# Bread crumbs or Panko?



## LadyCook61 (Feb 17, 2008)

Not sure where to put this thread.  I prefer Panko, it's lighter for shrimp, crabcakes or whatever you would use breadcrumbs .


----------



## GB (Feb 17, 2008)

Well Panko actually is bread crumbs. They are just a different  shape and texture than normal bread crumbs. Panko sure is great stuff though.


----------



## Katie H (Feb 17, 2008)

After discovering panko a number of years ago, I almost exclusively use it for all breading and frying applications.  When a recipe calls for bread crumbs to be added as a filler, I still use regular dry bread crumbs.  Especially when seasoned Italian crumbs are required.

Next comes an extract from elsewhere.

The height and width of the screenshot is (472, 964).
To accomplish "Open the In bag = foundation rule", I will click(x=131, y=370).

I may try using panko in meat loaf after seeing Martha Stewart using it this week in a meat loaf.

There's nothing like panko-crusted fried  fish.  Yum, double yum!  So light and crisp!!!


----------



## kitchenelf (Feb 17, 2008)

Katie E said:


> After discovering panko a number of years ago, I almost exclusively use it for all breading and frying applications.  When a recipe calls for bread crumbs to be added as a filler, I still use regular dry bread crumbs.  Especially when seasoned Italian crumbs are required.
> 
> I may try using panko in meat loaf after seeing Martha Stewart using it this week in a meat loaf.
> 
> There's nothing like panko-crusted fried  fish.  Yum, double yum!  So light and crisp!!!

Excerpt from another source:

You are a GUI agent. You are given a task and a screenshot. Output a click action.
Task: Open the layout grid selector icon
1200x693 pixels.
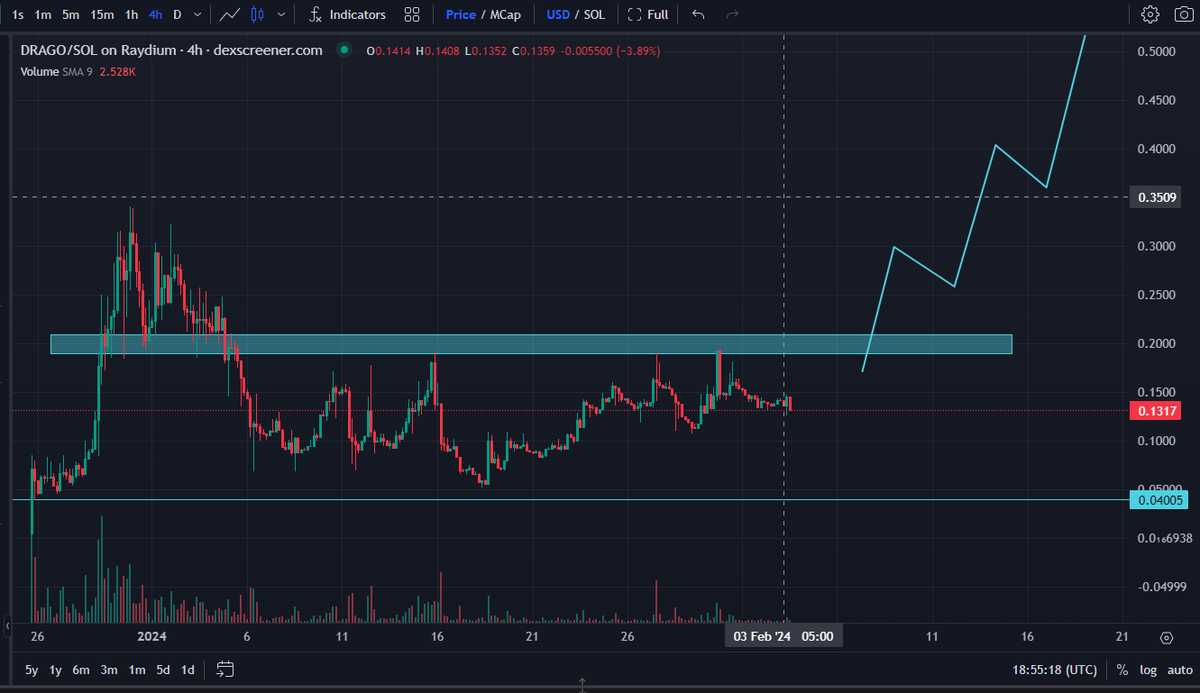pos(411,14)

Well, I will just have to say "ditto" on everything - thanks for doing my typing for me Katie E!


----------



## Katie H (Feb 17, 2008)

No problem.  Suddenly my fingers feel tired.


----------



## LadyCook61 (Feb 17, 2008)

GB said:


> Well Panko actually is bread crumbs. They are just a different shape and texture than normal bread crumbs. Panko sure is great stuff though.


 
I know Panko is bread crumbs too, just a different kind  If I am making chicken cutlets I use the Italian seasoned  bread crumbs but for other applications, the Panko.


----------



## *amy* (Feb 18, 2008)

LadyCook61 said:


> I know Panko is bread crumbs too, just a different kind  If I am making chicken cutlets I use the Italian seasoned bread crumbs but for other applications, the Panko.


 
Same here, LadyCook. I use both, but depends on the recipe & texture I want. I use seasoned Italian bread crumbs in most recipes - or where I want a heartier texture/crust/crumb, i.e. chicken parmesan (& add parm cheese to the mix) or meatloaf. Panko, imo is finer & best used for recipes that need some finer adhering crumbs i.e. seafood.


----------



## corazon (Feb 18, 2008)

there is a panko (I think its made by Ians) that is italian flavor. They also make a whole wheat one. 
I almost always use panko instead of breadcrumbs. They seal in the juice and produce such a crisp crust.


----------



## passioncook (Feb 24, 2008)

I have heard of all kinds of recipes utilizing panko but I cannot find them anywhere!  They would be by the regular bread crumbs, right?


----------



## kitchenelf (Feb 24, 2008)

passioncook said:


> I have heard of all kinds of recipes utilizing panko but I cannot find them anywhere!  They would be by the regular bread crumbs, right?



Sometimes they are on the Ethnic isle with the Japanese food products.  I find the whole wheat ones on the baking isle with stuff like flax seed and rice flour.  Ask.  Don't ask just a cashier because sometimes they don't know - go to Customer Service and have someone look it up.


----------



## Fisher's Mom (Feb 24, 2008)

I use panko almost exclusively since I learned about them here at DC. I think they are especially good when breading seafood. But I didn't know they came seasoned - thanks for posting that, Corazon.


----------



## stinemates (Feb 24, 2008)

passioncook said:


> I have heard of all kinds of recipes utilizing panko but I cannot find them anywhere!  They would be by the regular bread crumbs, right?



Nope. Asian section


----------



## countchocula86 (Feb 28, 2008)

> I have heard of all kinds of recipes utilizing panko but I cannot find them anywhere! They would be by the regular bread crumbs, right?


  Where I shop (the Superstore, a Loblaws thing I think) they are in the Sushi section, by the nori/ginger/wasabi


----------



## Barb L. (Feb 28, 2008)

Al I use now is Panko- since DH is on low sodium - 60mg compaired to 250mg !  We all enjoy it - I season them myself, very nice.


----------



## LadyCook61 (Feb 28, 2008)

Barb L. said:


> Al I use now is Panko- since DH is on low sodium - 60mg compaired to 250mg !  We all enjoy it - I season them myself, very nice.


 
 I like to season them too.


----------